线粒体除了具有生物学和代谢中的传统作用外,现在还被认为是细胞死亡的执行者。在细胞凋亡过程中,细胞色素c、Smac/Diablo、Omi/HtrA2、EndoG和AIF从线粒体膜间释放,引发一系列导致细胞凋亡的生化反应[13]。线粒体外膜对这些细胞凋亡因子的通透性由Bcl-2家族蛋白调控,其中Bax是重要的细胞凋亡基因[14],Bcl-2/Bax值决定细胞受到凋亡刺激时的生存状态,Bcl-2蛋白的比例大时细胞趋于存活,Bax蛋白的比例大时细胞趋于凋亡。Caspase家族是介导细胞凋亡过程中的重要组成部分,其中Caspase-3在细胞凋亡途径中起着关键作用[15-16]。在本试验中,与对照组相比,暴露于T、TC和TCZ诱导剂的小鼠乳腺上皮细胞增殖能力显著降低,且细胞死亡率从大到小依次为为TC组、TCZ组、T组。T组和TC组Bax/Bcl-2mRNA表达水平比值、Caspase-8和Caspase-3mRNA表达水平均显著上调,T组和TC组Bax/Bcl-2和cleaved Caspase-3蛋白表达水平显著上升,表明T组和TC组可诱导小鼠乳腺上皮细胞发生凋亡,其中TC组诱导较高水平的凋亡。

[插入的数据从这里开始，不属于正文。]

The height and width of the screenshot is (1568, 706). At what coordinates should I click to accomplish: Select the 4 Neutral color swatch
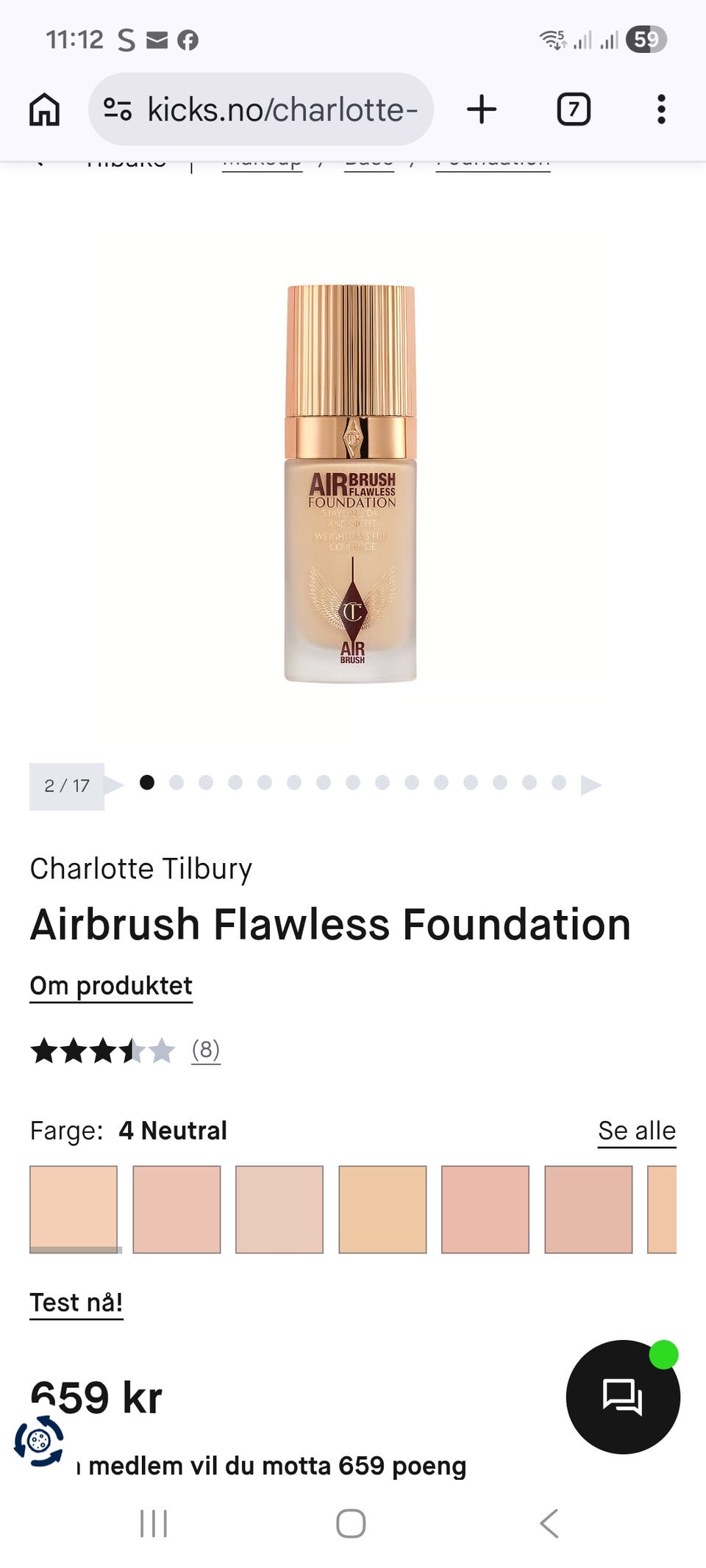point(74,1209)
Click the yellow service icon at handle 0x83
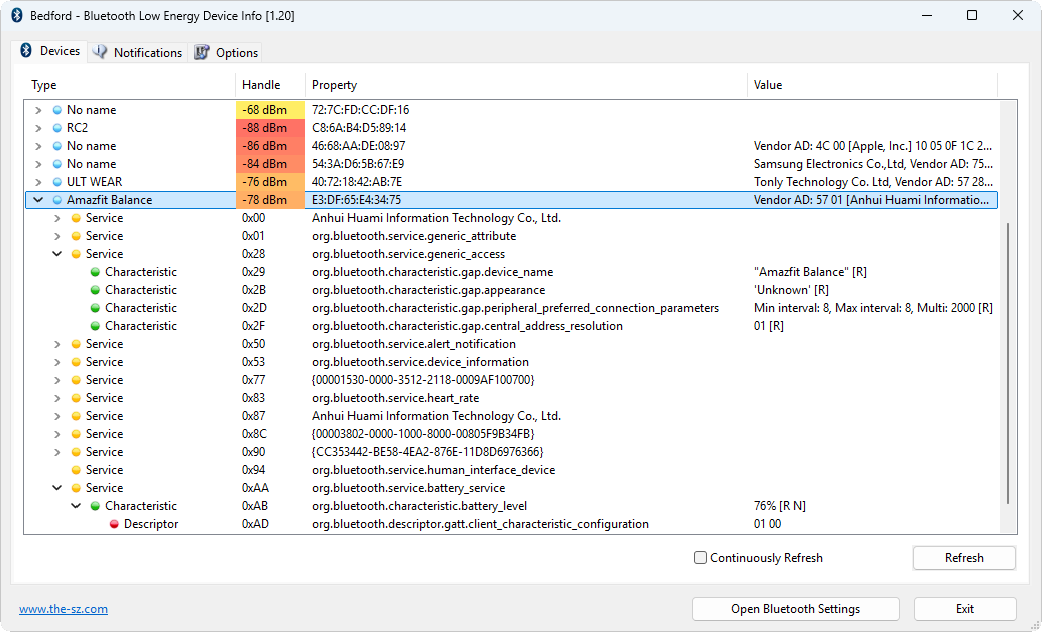The image size is (1042, 632). 76,398

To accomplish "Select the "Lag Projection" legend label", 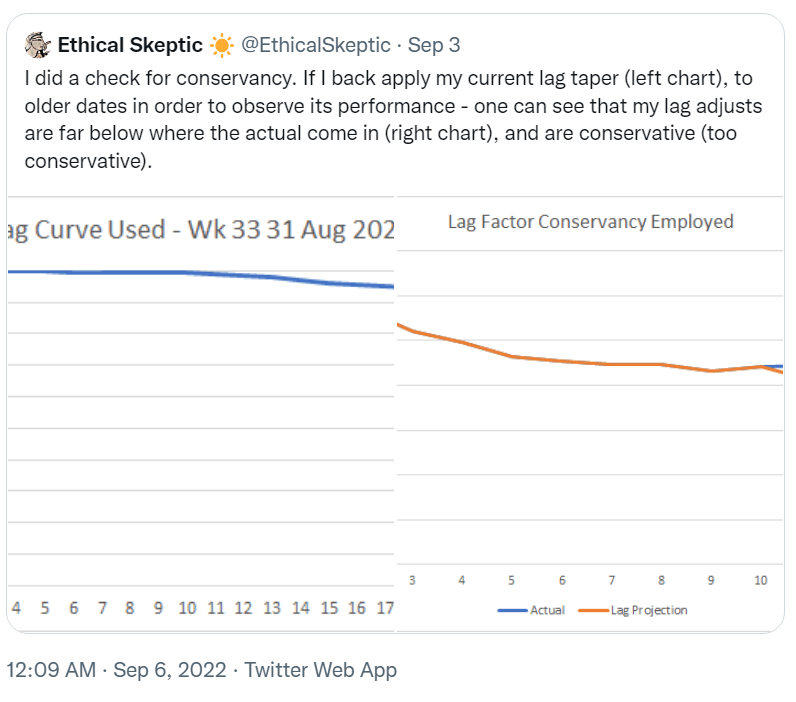I will point(649,610).
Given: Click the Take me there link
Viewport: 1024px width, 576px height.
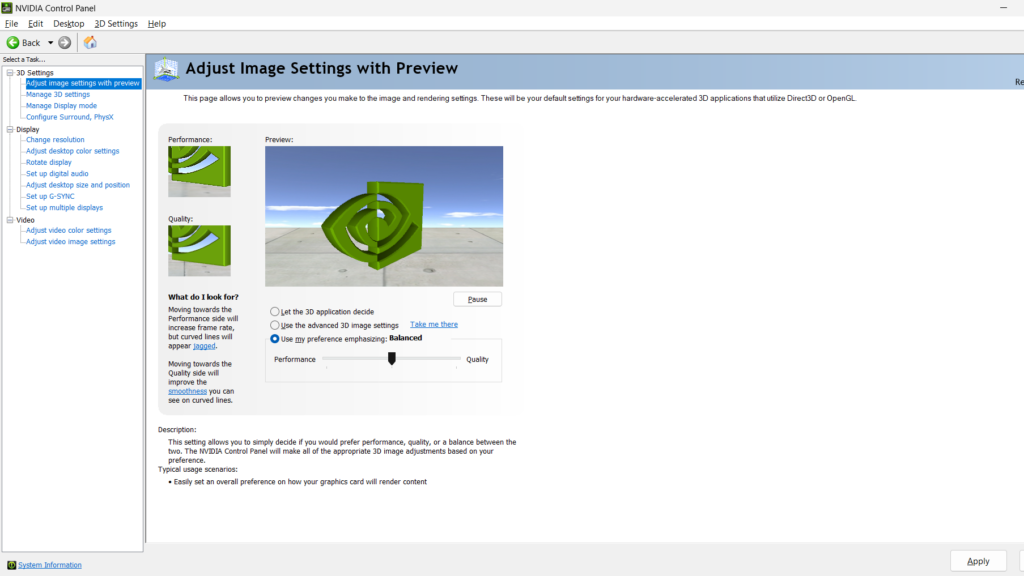Looking at the screenshot, I should coord(433,324).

通常情况下,TNF-α与细胞膜受体TNFR1结合并诱导复合物Ⅰ形成,复合物Ⅰ中的RIP1泛素化可激活NF-κB途径,进而调控细胞的生长与存活;但在某些病理条件下,RIP1会去泛素化,进而诱导复合物Ⅱa的形成并激活复合物Ⅱa中的Caspase-8,从而激活凋亡途径并诱导细胞凋亡,而活化的Caspase-8也会阻止其形成复合物Ⅱb;然而,当Caspase-8或FADD被抑制时,它会转向诱导程序性坏死的发生[17-20]。RIP1 和RIP3相互磷酸化形成RIP1/3复合物Ⅱb,MLKL平常主要分布在细胞质、线粒体相关膜部位和细胞质膜等部位,被RIP1/3复合物Ⅱb招募后,MLKL磷酸化并形成寡聚体,转移到细胞膜并激活离子通道,促进细胞发生程序性坏死[21-23]。透射电镜可以观察细胞的超微结构变化,进而判断细胞的死亡类型,这是目前判断细胞死亡类型的金标准[9]。在本试验中,为了验证Caspase-8是否在细胞凋亡或程序性坏死过程中发挥“主开关”的作用,首先我们用透射电镜观察到TCZ组细胞内出现空泡、线粒体肿胀、断裂等坏死细胞所具有的细胞超微结构变化;检测细胞程序性坏死相关基因和蛋白表达水平,结果发现与对照组相比,TCZ组Caspase-8的mRNA水平显著降低,TC组和TCZ组RIP3、MLKLmRNA表达水平显著上升,但只有TCZ组程序性坏死标志蛋白MLKL和p-MLKL表达量显著上升,表明100 ng·mL-1TNF-α+4 μmol·L-1CHX+20 μmol·L-1Z-VAD-FMK混合物可成功诱导小鼠乳腺上皮细胞程序性坏死。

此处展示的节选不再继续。